- EXERCISE DATA:

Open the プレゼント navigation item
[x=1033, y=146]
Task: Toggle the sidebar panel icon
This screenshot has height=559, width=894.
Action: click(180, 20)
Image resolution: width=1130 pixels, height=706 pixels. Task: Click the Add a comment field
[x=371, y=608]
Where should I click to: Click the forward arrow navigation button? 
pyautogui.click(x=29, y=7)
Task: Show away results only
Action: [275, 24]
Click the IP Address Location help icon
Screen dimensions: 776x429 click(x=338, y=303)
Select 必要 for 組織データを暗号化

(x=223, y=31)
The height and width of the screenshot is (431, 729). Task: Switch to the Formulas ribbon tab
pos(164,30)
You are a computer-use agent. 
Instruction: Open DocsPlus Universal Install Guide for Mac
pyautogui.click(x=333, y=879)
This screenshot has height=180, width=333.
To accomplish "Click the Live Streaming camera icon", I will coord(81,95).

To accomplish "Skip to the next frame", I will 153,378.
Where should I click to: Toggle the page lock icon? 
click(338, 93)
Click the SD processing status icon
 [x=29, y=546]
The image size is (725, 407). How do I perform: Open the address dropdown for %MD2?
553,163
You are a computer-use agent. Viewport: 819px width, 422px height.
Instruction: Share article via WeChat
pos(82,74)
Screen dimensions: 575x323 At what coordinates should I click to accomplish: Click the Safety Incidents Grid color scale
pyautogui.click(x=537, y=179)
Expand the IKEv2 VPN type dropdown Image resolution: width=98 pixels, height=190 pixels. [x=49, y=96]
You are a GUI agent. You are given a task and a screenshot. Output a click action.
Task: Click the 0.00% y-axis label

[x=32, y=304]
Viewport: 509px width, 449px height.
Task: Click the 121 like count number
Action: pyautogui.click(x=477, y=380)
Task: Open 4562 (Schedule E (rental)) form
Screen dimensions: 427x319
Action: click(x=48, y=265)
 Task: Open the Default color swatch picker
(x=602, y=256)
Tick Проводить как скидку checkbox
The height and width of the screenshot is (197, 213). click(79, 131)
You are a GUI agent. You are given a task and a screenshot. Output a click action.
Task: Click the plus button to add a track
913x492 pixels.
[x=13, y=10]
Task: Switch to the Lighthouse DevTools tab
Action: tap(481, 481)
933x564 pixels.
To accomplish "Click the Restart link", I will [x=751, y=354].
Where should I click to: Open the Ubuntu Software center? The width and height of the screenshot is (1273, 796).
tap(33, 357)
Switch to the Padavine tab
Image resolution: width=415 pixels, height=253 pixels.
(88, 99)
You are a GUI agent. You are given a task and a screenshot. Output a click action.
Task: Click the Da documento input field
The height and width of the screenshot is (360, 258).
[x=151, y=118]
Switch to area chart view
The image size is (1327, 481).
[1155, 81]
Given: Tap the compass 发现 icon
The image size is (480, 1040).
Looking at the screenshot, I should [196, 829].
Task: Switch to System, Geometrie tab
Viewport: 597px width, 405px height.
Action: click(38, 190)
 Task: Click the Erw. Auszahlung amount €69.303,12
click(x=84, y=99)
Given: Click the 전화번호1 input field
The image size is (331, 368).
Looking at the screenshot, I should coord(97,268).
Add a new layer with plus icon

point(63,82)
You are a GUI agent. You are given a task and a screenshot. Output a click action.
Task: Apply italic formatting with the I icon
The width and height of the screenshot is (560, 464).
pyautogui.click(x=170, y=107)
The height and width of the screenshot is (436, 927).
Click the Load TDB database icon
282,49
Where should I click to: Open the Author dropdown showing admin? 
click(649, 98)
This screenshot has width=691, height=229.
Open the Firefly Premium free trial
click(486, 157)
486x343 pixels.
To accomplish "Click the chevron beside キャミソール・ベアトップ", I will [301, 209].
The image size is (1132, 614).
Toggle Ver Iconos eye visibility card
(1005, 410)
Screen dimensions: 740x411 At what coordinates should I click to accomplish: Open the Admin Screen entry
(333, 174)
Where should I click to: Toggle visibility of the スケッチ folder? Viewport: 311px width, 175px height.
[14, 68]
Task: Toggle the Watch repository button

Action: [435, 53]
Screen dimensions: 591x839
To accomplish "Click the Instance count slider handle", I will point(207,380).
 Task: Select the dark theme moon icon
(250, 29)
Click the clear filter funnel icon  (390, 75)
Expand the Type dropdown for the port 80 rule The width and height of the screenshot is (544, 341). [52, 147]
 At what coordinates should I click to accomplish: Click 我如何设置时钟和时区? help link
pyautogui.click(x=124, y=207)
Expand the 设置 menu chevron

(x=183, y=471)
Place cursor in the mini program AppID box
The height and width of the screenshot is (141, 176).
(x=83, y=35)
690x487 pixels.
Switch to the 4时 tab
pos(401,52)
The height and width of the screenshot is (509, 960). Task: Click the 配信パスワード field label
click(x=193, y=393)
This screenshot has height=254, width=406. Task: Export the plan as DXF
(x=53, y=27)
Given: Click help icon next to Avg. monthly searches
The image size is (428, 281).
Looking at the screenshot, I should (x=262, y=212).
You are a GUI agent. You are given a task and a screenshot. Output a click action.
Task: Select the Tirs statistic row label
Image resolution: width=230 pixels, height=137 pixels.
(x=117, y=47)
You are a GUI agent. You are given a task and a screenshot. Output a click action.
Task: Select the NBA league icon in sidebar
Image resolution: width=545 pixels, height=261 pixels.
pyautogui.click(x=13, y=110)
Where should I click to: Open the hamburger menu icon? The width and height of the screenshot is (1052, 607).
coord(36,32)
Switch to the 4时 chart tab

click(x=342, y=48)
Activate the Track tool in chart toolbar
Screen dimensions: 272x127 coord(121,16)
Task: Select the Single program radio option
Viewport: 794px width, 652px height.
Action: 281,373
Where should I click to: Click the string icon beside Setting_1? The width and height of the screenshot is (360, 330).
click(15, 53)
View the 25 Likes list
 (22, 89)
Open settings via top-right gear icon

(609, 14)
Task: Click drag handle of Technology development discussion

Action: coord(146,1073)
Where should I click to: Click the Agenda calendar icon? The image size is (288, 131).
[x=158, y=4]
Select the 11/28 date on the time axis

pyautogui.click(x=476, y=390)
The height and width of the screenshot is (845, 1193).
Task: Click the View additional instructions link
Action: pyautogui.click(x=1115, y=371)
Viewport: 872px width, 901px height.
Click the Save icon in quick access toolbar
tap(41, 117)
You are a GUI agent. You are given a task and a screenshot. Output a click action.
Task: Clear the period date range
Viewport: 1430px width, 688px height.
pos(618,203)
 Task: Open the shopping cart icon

- WORK REQUIRED:
In the records above, locate the line that contains "Where should I click to: Click the Agenda". Repeat it and every line after it, exactly, and nothing else.

- YOUR SOLUTION:
Where should I click to: Click the Agenda calendar icon? The image size is (288, 131).
[x=158, y=4]
Select the 11/28 date on the time axis

pyautogui.click(x=476, y=390)
The height and width of the screenshot is (845, 1193).
Task: Click the View additional instructions link
Action: pyautogui.click(x=1115, y=371)
Viewport: 872px width, 901px height.
Click the Save icon in quick access toolbar
tap(41, 117)
You are a GUI agent. You are given a task and a screenshot. Output a click action.
Task: Clear the period date range
Viewport: 1430px width, 688px height.
pos(618,203)
 Task: Open the shopping cart icon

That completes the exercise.